A Coreia do Norte é, assim, inundada com produtos legais ou ilegais da China, como aparelhos de DVD. As cópias piratas de filmes que são passadas sob o casaco fazem parte da florescente economia subterrânea. Eles são até objeto de troca: de acordo com Park Yeon-mi, um DVD pode valer quase 2 kg de arroz.
O suficiente para ajudar uma família assombrada pela fome que se abateu sobre a nação em meados da década de 1990 e matou até 1 milhão de pessoas. "Todo mundo estava com fome, então não podíamos comprar muitos DVDs. Se eu tivesse Branca de Neve e meu amigo tivesse James Bond, trocaríamos", lembrou ela.
Mas ai de quem for flagrado com um filme não aprovado pelo regime. Ela também contou que há sentenças diferentes dependendo da origem da obra: "Se você fosse pego com um filme de Bollywood ou russo, você era preso por três anos. Mas, se fosse sul-coreano ou americano, você era executado."
Apesar dos riscos de ser exposta, ela não queria deixar de ver esses filmes pois representavam uma abertura para o mundo. "Meus favoritos eram Titanic, James Bond e Uma Linda Mulher. As pessoas recebiam cópias piratas da China", relatou Park Yeon-mi.

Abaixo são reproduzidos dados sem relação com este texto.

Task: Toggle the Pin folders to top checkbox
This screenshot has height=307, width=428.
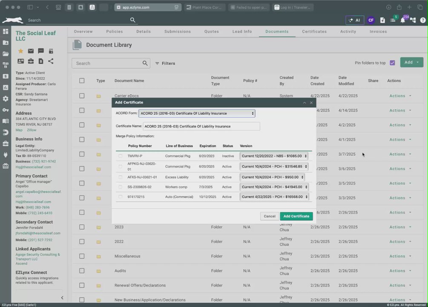Action: (x=392, y=63)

Ao The Guardian, ela explicou o impacto que o cinema hollywoodiano teve sobre ela. "Na Coreia do Norte, tudo gira em torno do líder supremo; todos os livros, a música ou a televisão. O que me chateou com o Titanic foi que aquele homem [Leonardo DiCaprio] estava dando a vida por aquela mulher, e não por seu país."
"Eu não conseguia entender esse estado de espírito. Na cultura norte-coreana, o amor é uma coisa vergonhosa, e ninguém falava sobre isso em público. O regime não se interessava pelos desejos humanos, e o romance era proibido."
"A outra coisa chocante sobre este filme é que se passa mais de 100 anos atrás. Percebi que nosso país está no século 21 e ainda não atingimos esse nível de desenvolvimento. Entendi que algo estava errado. Todas as pessoas, independentemente de cor, cultura ou idioma, pareciam se importar com o amor, exceto nós. Por que o regime não nos permitia expressá-lo?"
Hoje com 30 anos, casada e mãe de um menino, Park Yeon-mi mora nos Estados Unidos. Tornou-se jornalista e conferencista. Mas também uma ardente ativista pela causa dos refugiados norte-coreanos.